Better still, to add to his great happiness and evergreen surprise, at long last they had received a blessing that made him stop and smile to himself at random moments throughout every day, as he just had in his study, a blessing that never failed to lift his spirits above the intransigent tedium of politics: a daughter, Sophie.

She had been theirs for three months, and every day her personality developed in new, startling, wonderful directions. Almost every hour he snuck away from his work to glimpse her, sleeping or better yet awake. Granted, she didn’t do much—she was no great hand at arithmetic, as Lady Jane would joke, seldom said anything witty, would prove useless aboard a horse—but he found even her minutest motions enchanting.

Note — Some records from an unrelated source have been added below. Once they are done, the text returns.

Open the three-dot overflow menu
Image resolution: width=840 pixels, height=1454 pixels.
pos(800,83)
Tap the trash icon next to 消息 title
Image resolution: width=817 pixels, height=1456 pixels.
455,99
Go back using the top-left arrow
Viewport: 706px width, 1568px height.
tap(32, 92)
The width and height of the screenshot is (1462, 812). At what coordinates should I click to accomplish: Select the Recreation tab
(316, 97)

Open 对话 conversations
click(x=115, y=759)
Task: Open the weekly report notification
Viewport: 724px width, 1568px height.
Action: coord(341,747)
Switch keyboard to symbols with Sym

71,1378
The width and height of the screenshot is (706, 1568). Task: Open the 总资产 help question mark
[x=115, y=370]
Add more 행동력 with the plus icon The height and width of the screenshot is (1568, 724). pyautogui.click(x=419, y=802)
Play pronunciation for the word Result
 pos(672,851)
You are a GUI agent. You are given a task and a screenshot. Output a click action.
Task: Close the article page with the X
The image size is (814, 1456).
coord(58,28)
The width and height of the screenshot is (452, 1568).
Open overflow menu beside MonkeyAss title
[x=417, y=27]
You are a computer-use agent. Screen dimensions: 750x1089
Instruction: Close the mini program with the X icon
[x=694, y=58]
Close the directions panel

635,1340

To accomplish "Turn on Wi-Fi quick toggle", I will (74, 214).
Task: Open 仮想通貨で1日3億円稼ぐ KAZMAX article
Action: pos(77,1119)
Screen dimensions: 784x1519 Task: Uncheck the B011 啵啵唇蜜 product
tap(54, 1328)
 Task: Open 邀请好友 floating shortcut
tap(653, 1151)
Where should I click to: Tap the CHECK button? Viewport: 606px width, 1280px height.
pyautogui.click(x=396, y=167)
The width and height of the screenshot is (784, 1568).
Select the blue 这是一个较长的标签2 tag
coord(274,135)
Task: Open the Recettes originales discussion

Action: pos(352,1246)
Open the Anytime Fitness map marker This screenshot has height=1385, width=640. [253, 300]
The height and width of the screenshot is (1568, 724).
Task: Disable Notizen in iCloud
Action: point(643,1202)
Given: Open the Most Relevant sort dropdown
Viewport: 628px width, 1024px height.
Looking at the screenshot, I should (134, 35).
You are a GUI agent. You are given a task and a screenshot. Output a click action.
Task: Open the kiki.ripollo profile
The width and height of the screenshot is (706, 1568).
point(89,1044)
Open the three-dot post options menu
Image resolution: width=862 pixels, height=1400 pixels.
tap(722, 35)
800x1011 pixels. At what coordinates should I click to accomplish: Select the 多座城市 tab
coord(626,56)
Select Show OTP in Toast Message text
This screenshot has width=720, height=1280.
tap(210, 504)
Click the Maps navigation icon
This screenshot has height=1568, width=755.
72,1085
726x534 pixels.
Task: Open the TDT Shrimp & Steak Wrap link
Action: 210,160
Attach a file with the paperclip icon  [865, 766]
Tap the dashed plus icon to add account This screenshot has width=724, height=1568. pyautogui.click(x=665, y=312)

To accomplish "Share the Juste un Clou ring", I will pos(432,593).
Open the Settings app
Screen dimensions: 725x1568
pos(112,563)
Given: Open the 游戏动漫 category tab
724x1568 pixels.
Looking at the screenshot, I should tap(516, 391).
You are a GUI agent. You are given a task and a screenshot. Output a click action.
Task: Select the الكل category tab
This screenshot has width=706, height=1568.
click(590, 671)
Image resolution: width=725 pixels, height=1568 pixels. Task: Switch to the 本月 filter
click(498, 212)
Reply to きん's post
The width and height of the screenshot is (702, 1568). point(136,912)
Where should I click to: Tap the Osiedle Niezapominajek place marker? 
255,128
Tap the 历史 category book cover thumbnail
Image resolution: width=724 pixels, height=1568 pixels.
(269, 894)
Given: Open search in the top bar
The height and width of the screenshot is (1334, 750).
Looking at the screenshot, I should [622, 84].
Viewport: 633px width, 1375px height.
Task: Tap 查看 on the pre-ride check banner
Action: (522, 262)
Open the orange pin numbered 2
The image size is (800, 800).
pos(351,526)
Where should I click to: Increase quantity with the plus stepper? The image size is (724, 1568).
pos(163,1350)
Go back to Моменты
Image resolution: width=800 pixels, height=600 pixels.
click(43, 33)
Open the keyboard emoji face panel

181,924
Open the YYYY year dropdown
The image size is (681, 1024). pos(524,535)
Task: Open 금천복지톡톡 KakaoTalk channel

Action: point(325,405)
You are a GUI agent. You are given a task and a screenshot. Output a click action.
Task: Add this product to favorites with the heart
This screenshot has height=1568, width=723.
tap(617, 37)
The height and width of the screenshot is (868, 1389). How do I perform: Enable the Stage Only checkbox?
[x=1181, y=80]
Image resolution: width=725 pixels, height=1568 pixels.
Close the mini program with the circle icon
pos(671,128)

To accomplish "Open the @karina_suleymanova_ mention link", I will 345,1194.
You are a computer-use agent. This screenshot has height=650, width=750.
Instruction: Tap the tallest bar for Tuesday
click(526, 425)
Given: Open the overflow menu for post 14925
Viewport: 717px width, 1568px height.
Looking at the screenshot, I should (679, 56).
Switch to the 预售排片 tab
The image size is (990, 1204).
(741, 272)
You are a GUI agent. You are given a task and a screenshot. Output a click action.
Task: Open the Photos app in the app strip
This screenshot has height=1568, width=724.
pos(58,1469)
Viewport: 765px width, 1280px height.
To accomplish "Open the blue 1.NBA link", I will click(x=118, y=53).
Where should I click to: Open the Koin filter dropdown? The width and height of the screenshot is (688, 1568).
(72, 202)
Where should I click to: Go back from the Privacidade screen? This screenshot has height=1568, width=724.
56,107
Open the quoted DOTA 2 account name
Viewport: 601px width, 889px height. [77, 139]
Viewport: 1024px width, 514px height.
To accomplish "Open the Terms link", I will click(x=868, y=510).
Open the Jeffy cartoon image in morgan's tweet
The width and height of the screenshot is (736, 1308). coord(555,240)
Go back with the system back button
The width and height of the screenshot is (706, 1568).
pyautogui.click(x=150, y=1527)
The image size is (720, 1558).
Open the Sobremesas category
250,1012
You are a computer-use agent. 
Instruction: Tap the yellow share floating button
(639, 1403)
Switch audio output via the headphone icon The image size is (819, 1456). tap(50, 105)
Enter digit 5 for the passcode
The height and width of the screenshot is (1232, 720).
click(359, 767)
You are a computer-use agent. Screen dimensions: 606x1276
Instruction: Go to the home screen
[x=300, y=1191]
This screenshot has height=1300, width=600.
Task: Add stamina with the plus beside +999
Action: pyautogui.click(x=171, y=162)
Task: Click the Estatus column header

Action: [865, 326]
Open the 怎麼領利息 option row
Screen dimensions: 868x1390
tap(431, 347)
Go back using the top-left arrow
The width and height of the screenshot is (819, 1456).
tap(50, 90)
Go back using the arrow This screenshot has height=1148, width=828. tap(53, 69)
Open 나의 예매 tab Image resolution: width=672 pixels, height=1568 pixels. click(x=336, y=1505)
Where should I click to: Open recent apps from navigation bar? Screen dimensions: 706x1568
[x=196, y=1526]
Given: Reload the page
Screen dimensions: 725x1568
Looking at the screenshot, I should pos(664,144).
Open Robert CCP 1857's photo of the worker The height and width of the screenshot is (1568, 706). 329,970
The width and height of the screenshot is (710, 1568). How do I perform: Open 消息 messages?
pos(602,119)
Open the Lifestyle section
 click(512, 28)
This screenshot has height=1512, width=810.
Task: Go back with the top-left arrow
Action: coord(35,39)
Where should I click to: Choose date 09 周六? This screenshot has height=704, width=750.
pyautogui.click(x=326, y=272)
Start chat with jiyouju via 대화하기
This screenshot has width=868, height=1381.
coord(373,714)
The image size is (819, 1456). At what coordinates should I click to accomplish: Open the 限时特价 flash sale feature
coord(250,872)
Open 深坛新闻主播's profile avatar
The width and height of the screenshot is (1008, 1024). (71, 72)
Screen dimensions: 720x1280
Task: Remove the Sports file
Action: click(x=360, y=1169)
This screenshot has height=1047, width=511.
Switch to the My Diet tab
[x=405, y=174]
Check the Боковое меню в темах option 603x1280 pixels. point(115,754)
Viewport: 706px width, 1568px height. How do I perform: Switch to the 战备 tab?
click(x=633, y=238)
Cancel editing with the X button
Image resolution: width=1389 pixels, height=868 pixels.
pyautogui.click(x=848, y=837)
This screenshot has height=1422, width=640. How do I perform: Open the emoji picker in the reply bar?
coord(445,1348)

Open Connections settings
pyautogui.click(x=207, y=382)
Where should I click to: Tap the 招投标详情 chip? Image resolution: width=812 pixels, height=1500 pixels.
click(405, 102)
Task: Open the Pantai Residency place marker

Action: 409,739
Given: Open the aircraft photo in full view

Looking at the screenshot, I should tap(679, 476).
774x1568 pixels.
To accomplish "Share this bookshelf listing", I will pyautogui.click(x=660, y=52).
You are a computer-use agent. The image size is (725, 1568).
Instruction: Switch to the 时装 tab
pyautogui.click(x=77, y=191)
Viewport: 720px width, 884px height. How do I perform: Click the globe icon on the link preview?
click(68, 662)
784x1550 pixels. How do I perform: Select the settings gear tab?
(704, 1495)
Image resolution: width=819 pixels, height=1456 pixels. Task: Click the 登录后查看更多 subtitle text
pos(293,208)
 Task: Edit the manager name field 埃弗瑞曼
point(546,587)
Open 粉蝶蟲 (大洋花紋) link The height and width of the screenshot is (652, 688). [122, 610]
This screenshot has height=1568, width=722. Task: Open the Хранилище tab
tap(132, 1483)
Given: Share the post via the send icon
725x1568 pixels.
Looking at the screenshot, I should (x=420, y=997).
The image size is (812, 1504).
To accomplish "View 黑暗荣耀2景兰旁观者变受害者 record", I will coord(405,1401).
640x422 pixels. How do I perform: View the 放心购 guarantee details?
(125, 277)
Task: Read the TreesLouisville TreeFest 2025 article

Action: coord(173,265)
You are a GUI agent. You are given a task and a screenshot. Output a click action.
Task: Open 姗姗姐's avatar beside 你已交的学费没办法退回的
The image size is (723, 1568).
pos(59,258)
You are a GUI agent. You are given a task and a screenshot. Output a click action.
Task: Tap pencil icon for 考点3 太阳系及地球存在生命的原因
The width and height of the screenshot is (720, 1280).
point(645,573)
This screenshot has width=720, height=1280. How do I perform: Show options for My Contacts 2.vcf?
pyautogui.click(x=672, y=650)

Babies had always seemed much of a muchness to him, but how wrong he had been! When she wriggled an inch to the left he found himself holding his breath with excitement.

After Jane had gone downstairs to arrange his lunch with the butler and the cook, Lenox remained in the hall, where he opened his letter. It was from his uncle Frederick, a relation of Lenox’s late mother.

Dear Charles,

Please consider this a formal invitation to come down for a week or two, with Jane of course and the new Lenox; I very much want to meet her. The garden is in fine shape, and then, Fripp is very anxious to have you for the cricket, which takes place Saturday week. I haven’t seen you in more than a year, you know.

Yours with affection,

Frederick Ponsonby

Postscript: To sweeten the pot, shall I mention that in town, recently, there have been a series of strange vandalisms? The police cannot make head or tail of them and so everyone is in great stir. Perhaps you might lend a hand.

Lenox smiled. He was fond of his uncle, an eccentric man, retiring and very devoted to his small, ancient country house, which lay just by a village. Since the age of four or five Lenox had gone there once a year, usually for a fortnight, though it was true that the stretches between visits had gotten longer more recently, as life had grown busier. Still, there was no way he could leave London just at this moment, with so many political matters hanging in the balance. He tucked the note into his jacket pocket and turned back to his study.